We do not want you to be unaware, brothers and sisters, of the affliction we experienced in Asia; for we were so utterly, unbearably crushed that we despaired of life itself. Indeed, we felt that we had received the sentence of death so that we would rely not on ourselves but on God who raises the dead. He who rescued us from so deadly a peril will continue to rescue us; on him we have set our hope that he will rescue us again, as you also join in helping us by your prayers, so that many will give thanks on our behalf for the blessing granted us through the prayers of many.
I think we often underrate just how important prayer is. Both the prayers prayed for us as well as the prayers we pray for others. And I’m not just talking about prayers that feel inspired, which I think or at least I can say in my own experience seem relatively rare. I’m referring mainly to the prayers that we continue to pray, regularly for others, as well as during times of special need. Usually I feel little or no inspiration at all, and am simply plodding along, lifting the person up to God, and going on to the next person and persons.
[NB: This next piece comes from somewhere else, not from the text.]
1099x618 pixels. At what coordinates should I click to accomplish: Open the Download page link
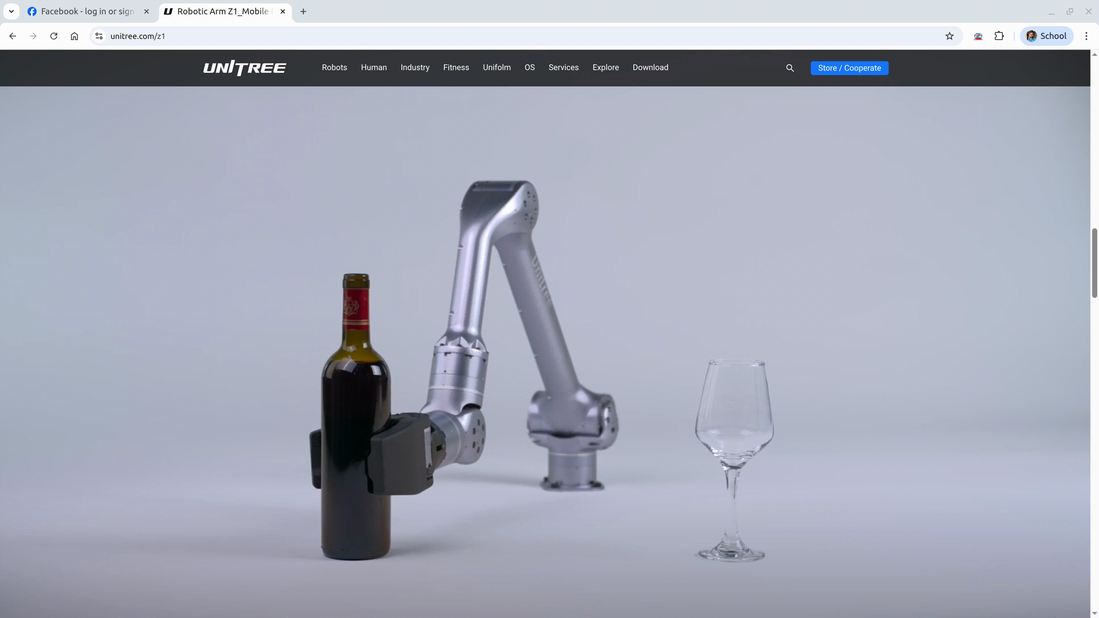coord(650,67)
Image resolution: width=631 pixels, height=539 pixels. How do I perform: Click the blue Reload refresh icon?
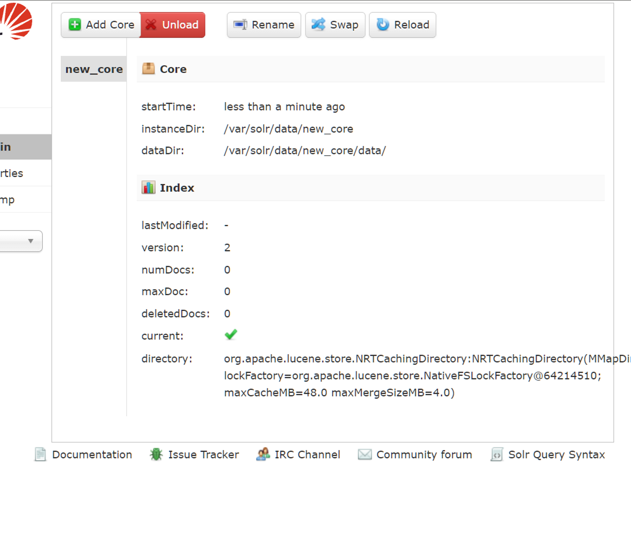[x=382, y=25]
I do know by experience the difference prayer can make when others are praying for me. I’ll send out an SOS asking for prayer, and often immediately feel and sense, as well as eventually see results.
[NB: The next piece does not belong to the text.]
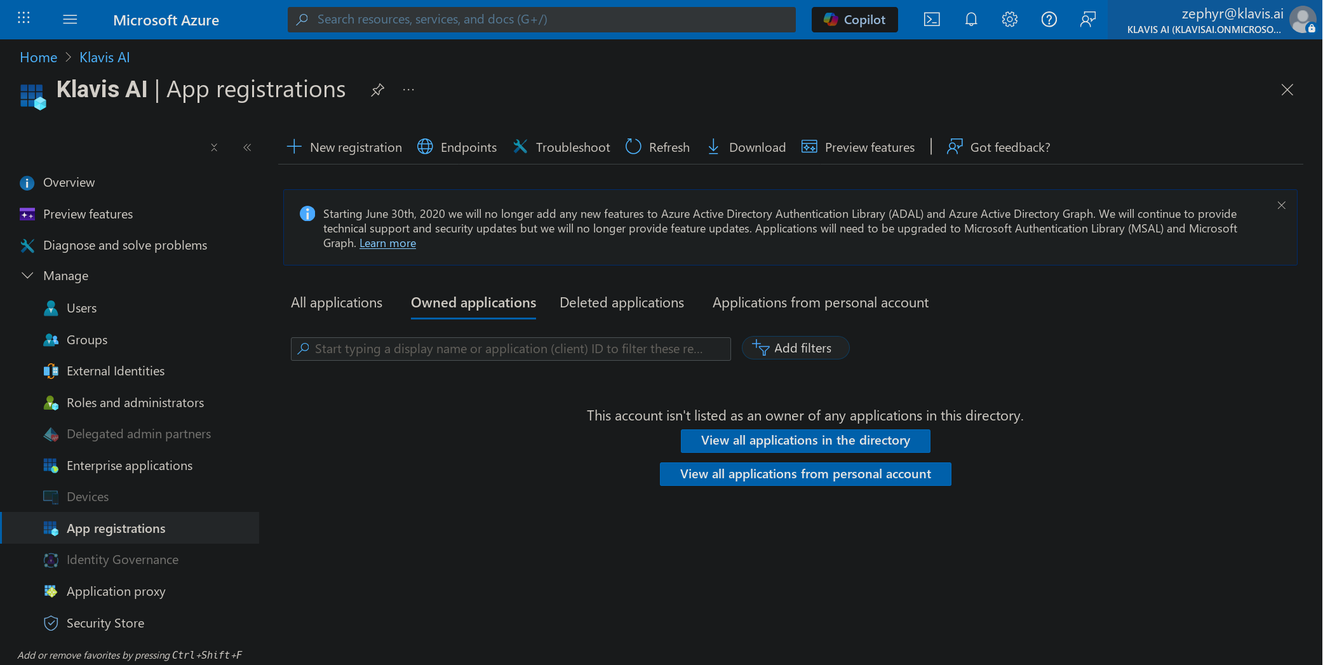Open the Settings gear icon
This screenshot has height=665, width=1323.
click(1009, 19)
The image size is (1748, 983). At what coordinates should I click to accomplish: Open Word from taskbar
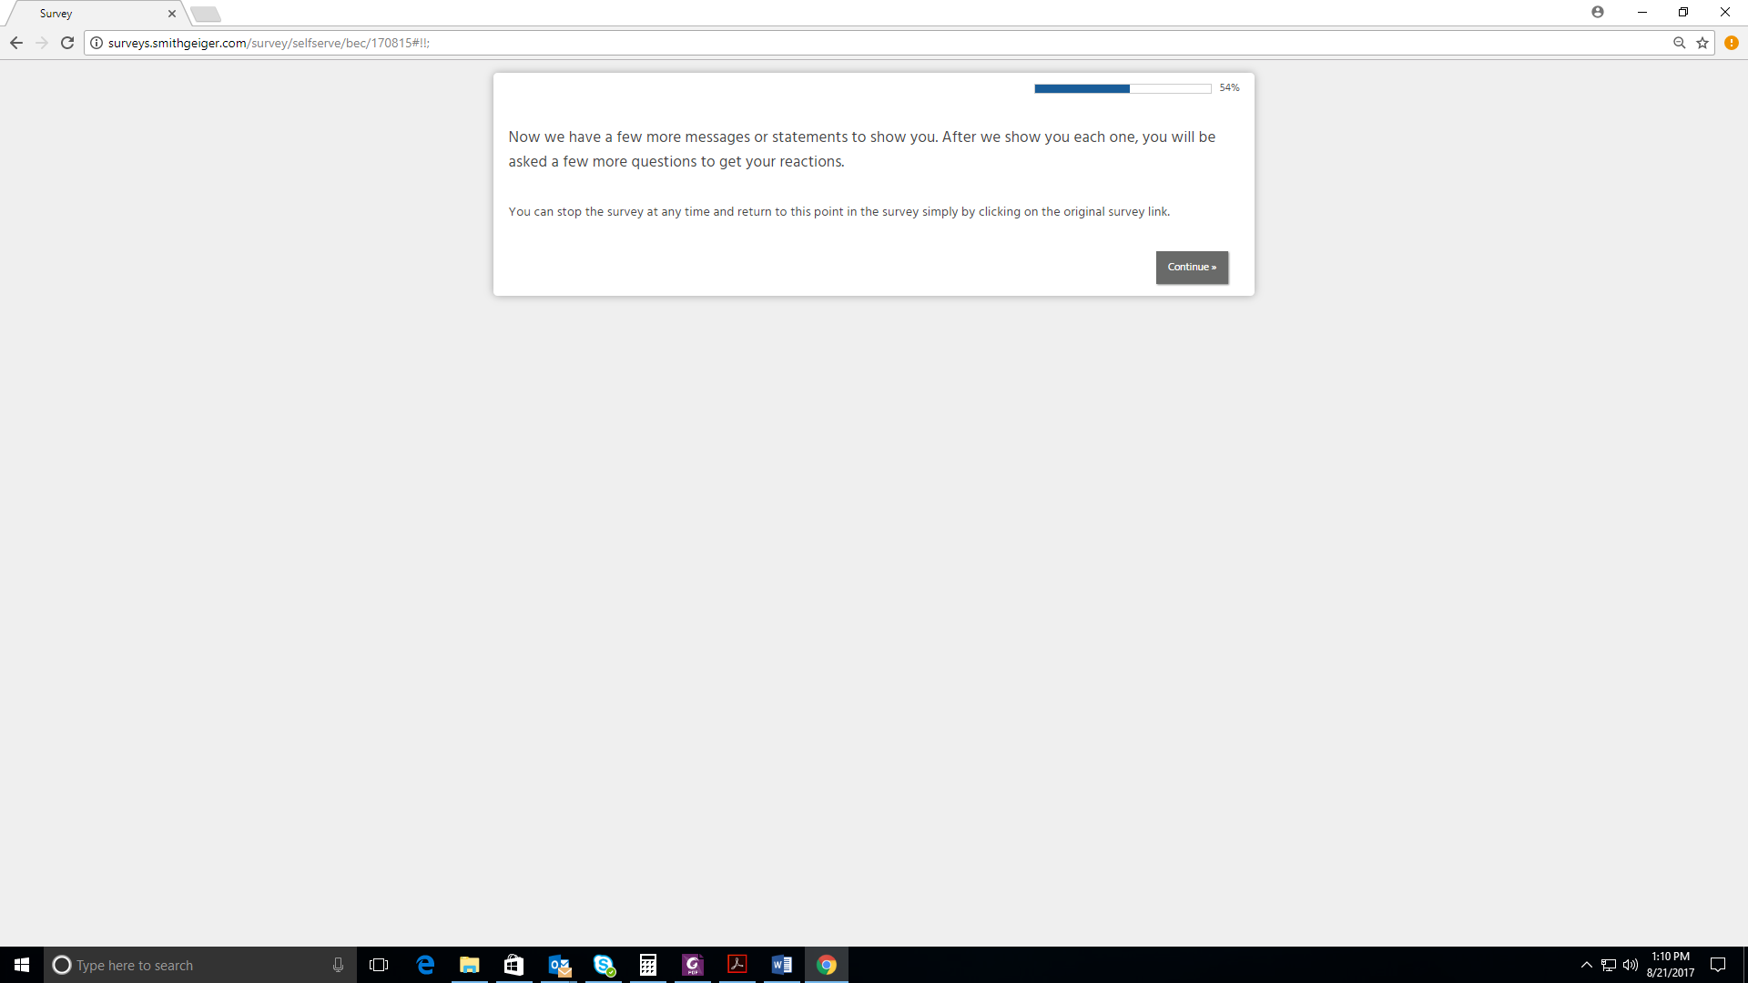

Paul did this, and it was in the context of his apostolic service with those who served with him. The prayers of the church made a needed difference. Paul himself was dependent on the prayers of the believers, of the faithful. Certainly true of us as well.
That’s the way God has made it. God makes us interdependent, in a certain sense depending on each other. While our full dependence is on God, expressed in prayer for ourselves and for others. In and through Jesus.